Using company single sign-on integration


Red Hat Customer Portal 1

Using company single sign-on credentials to access your Red Hat account

Red Hat Customer Content Services

Abstract

This guide explains how to use your company single sign-on credentials to access a Red Hat account.

Preface

The company SSO integration feature allows you to log in to your Red Hat account by using your company login credentials instead of your Red Hat account credentials.

Making open source more inclusive

Red Hat is committed to replacing problematic language in our code, documentation, and web properties. We are beginning with these four terms: master, slave, blacklist, and whitelist. Because of the enormity of this endeavor, these changes will be implemented gradually over several upcoming releases. For more details, see our CTO Chris Wright’s message.

Chapter 1. The company single sign-on feature

The company SSO feature integrates your company SSO with Red Hat SSO. This integration allows existing Red Hat users to authenticate to Red Hat with their company SSO credentials.

Note

Company single sign-on is not a self-service feature. Contact your Red Hat account team to learn more about how to enable this service for your company.

1.1. What is company single sign-on?

Company single sign-on is an integration between the Red Hat single sign-on system and your organization’s identity provider (IdP).

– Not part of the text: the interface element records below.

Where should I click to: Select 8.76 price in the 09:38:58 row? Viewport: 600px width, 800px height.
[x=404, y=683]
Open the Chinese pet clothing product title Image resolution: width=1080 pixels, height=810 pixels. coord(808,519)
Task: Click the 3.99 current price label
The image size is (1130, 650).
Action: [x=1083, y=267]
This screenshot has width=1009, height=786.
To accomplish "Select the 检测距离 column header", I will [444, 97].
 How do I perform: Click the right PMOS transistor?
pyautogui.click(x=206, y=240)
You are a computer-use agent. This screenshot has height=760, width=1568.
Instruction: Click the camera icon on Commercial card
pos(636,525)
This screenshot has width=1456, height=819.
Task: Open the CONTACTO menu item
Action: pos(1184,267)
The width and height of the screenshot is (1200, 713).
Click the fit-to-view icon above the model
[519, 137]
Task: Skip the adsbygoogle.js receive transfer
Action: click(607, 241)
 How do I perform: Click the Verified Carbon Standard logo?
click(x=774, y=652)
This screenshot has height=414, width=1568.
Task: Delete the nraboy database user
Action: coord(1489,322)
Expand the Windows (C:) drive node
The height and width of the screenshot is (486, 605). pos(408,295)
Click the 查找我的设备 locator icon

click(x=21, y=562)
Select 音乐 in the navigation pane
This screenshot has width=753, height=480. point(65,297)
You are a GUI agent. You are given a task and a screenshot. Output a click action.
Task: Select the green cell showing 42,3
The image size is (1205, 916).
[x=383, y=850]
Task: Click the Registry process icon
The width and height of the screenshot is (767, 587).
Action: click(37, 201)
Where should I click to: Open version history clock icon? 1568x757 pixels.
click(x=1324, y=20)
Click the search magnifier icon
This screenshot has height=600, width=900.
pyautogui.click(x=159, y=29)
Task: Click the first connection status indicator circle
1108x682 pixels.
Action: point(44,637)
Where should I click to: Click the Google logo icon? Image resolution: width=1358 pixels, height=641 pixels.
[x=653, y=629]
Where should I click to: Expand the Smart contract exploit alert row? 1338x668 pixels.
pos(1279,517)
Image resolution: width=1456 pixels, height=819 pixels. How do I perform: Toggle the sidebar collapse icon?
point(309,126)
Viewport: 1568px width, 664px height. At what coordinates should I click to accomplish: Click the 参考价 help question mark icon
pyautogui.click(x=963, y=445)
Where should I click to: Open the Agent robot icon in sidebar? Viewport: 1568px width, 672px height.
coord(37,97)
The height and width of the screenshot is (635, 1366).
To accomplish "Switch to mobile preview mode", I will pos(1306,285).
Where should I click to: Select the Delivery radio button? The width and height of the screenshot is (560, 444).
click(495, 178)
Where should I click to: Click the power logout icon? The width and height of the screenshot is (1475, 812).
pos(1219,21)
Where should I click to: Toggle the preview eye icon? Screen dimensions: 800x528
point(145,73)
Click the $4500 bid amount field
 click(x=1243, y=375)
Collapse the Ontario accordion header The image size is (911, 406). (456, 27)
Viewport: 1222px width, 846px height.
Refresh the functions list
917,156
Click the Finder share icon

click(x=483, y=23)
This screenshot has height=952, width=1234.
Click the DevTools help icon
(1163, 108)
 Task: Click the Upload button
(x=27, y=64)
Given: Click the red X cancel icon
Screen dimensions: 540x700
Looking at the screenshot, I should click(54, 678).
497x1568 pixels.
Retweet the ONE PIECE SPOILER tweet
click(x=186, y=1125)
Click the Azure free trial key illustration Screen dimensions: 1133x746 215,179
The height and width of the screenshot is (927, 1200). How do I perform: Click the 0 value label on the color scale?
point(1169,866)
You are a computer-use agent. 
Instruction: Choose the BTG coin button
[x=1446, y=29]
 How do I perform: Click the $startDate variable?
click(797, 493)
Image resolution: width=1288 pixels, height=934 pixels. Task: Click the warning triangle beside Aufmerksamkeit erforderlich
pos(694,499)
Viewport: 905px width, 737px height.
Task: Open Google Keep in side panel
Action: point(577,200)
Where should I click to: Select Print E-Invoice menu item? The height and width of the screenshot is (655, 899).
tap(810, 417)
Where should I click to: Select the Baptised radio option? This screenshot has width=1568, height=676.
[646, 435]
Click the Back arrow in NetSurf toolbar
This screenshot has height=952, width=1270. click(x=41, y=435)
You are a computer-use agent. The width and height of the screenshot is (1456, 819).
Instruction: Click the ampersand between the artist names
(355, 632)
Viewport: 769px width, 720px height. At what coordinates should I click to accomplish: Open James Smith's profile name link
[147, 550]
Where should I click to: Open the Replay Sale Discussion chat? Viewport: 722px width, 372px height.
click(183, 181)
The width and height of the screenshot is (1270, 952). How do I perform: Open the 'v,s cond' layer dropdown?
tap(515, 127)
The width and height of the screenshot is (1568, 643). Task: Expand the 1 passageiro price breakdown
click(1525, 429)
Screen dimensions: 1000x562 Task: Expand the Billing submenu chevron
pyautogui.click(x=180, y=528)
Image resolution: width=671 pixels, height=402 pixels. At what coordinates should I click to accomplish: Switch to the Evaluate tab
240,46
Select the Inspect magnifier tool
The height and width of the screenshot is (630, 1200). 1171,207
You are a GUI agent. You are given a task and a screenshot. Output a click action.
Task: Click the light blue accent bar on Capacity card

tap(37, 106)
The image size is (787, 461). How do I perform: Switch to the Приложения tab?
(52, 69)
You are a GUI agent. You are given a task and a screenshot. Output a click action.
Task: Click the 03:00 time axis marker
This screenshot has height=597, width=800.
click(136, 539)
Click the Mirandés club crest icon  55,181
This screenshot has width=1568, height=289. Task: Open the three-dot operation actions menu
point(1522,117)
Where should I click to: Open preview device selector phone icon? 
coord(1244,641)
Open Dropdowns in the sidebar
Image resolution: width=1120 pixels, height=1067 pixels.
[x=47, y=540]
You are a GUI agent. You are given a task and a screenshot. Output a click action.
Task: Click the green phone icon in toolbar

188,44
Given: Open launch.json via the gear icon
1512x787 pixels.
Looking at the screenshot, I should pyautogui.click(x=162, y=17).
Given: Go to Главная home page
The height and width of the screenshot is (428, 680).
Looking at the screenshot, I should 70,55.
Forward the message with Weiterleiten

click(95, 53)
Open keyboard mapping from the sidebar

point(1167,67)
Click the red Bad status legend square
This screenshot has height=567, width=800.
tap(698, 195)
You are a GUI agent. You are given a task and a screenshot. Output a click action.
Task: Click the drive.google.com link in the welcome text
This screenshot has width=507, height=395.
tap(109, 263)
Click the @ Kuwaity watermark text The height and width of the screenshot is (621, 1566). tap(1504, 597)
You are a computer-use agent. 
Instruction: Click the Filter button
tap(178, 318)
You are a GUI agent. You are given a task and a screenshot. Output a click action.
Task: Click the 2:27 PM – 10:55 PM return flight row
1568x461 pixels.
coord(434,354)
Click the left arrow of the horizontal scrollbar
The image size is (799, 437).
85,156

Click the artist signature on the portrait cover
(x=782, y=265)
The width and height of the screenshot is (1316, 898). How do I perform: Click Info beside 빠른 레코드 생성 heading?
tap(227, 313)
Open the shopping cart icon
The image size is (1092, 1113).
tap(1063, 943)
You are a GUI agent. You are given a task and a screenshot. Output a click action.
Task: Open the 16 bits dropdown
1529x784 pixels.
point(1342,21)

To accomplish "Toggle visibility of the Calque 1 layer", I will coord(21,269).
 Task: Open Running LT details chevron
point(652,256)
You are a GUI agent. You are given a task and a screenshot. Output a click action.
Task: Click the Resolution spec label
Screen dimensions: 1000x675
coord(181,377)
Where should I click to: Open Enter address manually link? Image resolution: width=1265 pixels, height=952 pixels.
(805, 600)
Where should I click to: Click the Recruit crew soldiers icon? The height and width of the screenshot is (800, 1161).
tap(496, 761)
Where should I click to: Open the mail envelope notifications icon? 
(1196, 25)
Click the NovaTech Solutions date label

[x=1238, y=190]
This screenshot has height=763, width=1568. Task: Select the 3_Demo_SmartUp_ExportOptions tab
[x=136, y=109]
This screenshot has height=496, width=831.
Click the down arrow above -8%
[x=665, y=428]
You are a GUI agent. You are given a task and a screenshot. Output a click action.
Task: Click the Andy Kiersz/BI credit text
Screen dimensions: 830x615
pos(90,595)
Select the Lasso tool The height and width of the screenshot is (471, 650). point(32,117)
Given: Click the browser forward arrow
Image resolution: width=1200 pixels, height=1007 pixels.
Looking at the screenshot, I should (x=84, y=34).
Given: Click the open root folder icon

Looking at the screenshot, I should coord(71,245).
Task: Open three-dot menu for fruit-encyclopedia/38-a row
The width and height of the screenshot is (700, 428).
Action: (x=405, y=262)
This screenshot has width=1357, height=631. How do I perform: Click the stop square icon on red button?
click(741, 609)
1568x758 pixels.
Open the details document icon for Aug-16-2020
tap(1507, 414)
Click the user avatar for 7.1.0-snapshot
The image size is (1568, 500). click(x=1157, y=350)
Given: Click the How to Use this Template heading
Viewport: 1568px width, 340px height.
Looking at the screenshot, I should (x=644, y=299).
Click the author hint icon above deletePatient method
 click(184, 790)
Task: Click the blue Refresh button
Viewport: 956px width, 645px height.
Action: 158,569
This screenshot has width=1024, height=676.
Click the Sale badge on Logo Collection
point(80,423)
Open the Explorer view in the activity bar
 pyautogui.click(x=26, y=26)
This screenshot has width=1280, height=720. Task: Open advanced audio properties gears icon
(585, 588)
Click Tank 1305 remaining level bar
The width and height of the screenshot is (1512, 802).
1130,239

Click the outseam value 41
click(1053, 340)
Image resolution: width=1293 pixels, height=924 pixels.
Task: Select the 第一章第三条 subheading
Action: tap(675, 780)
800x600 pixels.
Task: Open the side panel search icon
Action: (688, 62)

This type of integration is commonly known as “3rd party IdP” or “federated IdP.” It enables users in your organization with existing Red Hat logins to sign into Red Hat services and applications that use sso.redhat.com for authentication, such as Customer Portal, Hybrid Cloud Console, and training-lms.redhat.com using their company SSO login credentials - the same credentials they use to access their company’s internal apps and resources. Any Red Hat website, app, or service using sso.redhat.com for authentication is accessible through company single sign-on integration.

1.2. Benefits of the Red Hat company single sign-on integration

Organization Administrators can use this feature for compliance and security reasons because authentication security protocols for Red Hat services can be managed directly by the organization by means of the authentication requirements of its own single sign-on system. Using the company single sign-on feature provides a better authentication user experience for end users. End users themselves can maintain one less set of login credentials.

Currently, company single sign-on integration has the following scope:

  • Link one company IdP with one Red Hat organization account.
  • Link one company user identity with one Red Hat user identity.
  • Use corporate SSO/IdP to authenticate to the Red Hat Customer Portal or any Red Hat application with a web-based authentication flow which uses sso.redhat.com.
  • OpenID Connect (OIDC) is supported.
  • Security Assertion Markup Language (SAML) is supported.

1.3. Limitations of the Red Hat company single sign-on integration

Some Red Hat services are not compatible with single sign-on integration. This means that you can revoke a user’s corporate IdP credentials, but the username and password can still be used to authenticate to some Red Hat services. To completely remove a user’s access to all Red Hat services, you must use the user management tool to deactivate the user account. A deactivated account can no longer be used to access Red Hat services.

User management is available by clicking your account avatar to open the account information page. You must be an Organization Administrator to use the user management tools.

Users must be created through currently supported methods to take advantage of company single sign-on integration. Company single sign-on integration does not support auto-registration of users.

Users without accounts in the customer IdP will not be able to authenticate. For example, this can affect vendor relationships where today the vendor user has a Red Hat login within the customer’s Red Hat company account. Once company single sign-on is enabled, if the customer is not willing or able to allow the vendor user to have an account in the customer IdP, the vendor user will no longer be able to log in.

Chapter 2. Using the Red Hat company single sign-on feature

You can use your company single sign-on to login to your Red Hat account.

Note

If your corporate Red Hat account is not set up to use company single sign-on, you can use your Red Hat account with your Red Hat login and password.

2.1. Logging in to your Red Hat account with company single sign-on

The following procedures describe different ways to log in to your Red Hat account depending on how your company single sign-on integration is set up.

Note

If you previously used a social login to log in to your Red Hat account, you will see an error message when company single sign-on (SSO) is enabled for your organization. A message appears on your Red Hat account screen:

Log in with company single sign-on.
Company single sign-on is required to access your account.

Click the link Log in with company single sign-on. to continue.

Because Red Hat provides multiple starting points to log in to your account, for consistency the following login procedures all begin at access.redhat.com.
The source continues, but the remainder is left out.